The easy operation is to Use target disk mode to present your Mac as a pure storage device and connect it to another computer. Many broken Macs still work to this extent and since you didn't mention how it was broken, it's quick and easy if power and the storage controller work minimally.

From there, you can copy / image / perform repairs using Disk Utility or other third party data recovery / disk repair / disk imaging.

The article above shows what connectors are supported and you'll be using some flavor of ThunderBolt on a MacBook Pro. For target access - you can use any of the TB3 to TB2 adapters as they work bidirectionally. Same with USB-C to USB-A - the adapters generally work as long as you can make a physical connection.

Liquid damage is tricky and can break all sorts of things:

If you are intent on opening the case, the best I can offer is go to iFixit.com or a shop that sells mounting adapters / SSD upgrades for Macs. Without your exact model, we're shooting in the dark to know what tools and adapters would be needed and what bus you want to expose the storage to.

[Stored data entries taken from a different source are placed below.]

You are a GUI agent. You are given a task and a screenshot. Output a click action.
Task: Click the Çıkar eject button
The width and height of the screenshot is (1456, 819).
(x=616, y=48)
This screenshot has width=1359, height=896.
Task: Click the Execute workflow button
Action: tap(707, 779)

  • Thanks, was not aware that was an option. Do you think it will work on a MacBook Pro that won’t boot on itself anymore due to water damage? I don’t know the degree of the damage.
    – Lambda x
    Jun 7, 2019 at 11:25
  • 1
    @Lambdax - Get a quote if you send it in for professional data recovery. From there, you'll know the value. There's a slight chance you will break things further with liquid when you try to connect to power. It really depends which liquid - where - how long - which model. Where can be incredibly specific - over the A key might be bad and the space bar - not as bad. You probably want to get it in the hands of someone that's seen a few damaged Macs if you're willing to pay for the remaining data. If you just want to learn - have at it - take pictures and post an answer what you discovered.
    – bmike
    Jun 7, 2019 at 11:30

If it is a 2013-2015 MacBook Pro, you can open it and take the SSD stick out quite easily, and put in any 2013-2015 MacBook Pro or Air (yes the internal SSD connector is the same for all of those models) and access it there, either by booting from it (assuming the MBP/A you put it in has new enough firmware to support booting from the version of macOS on the SSD), or accessing it by putting the MBP/A you have put the SSD in, into target mode by holding down T on boot until the target mode icon(s) appear on the screen and then connecting it to another Mac with a Thunderbolt cable. This avoids trying to fire up the water damaged MacBook Pro at all.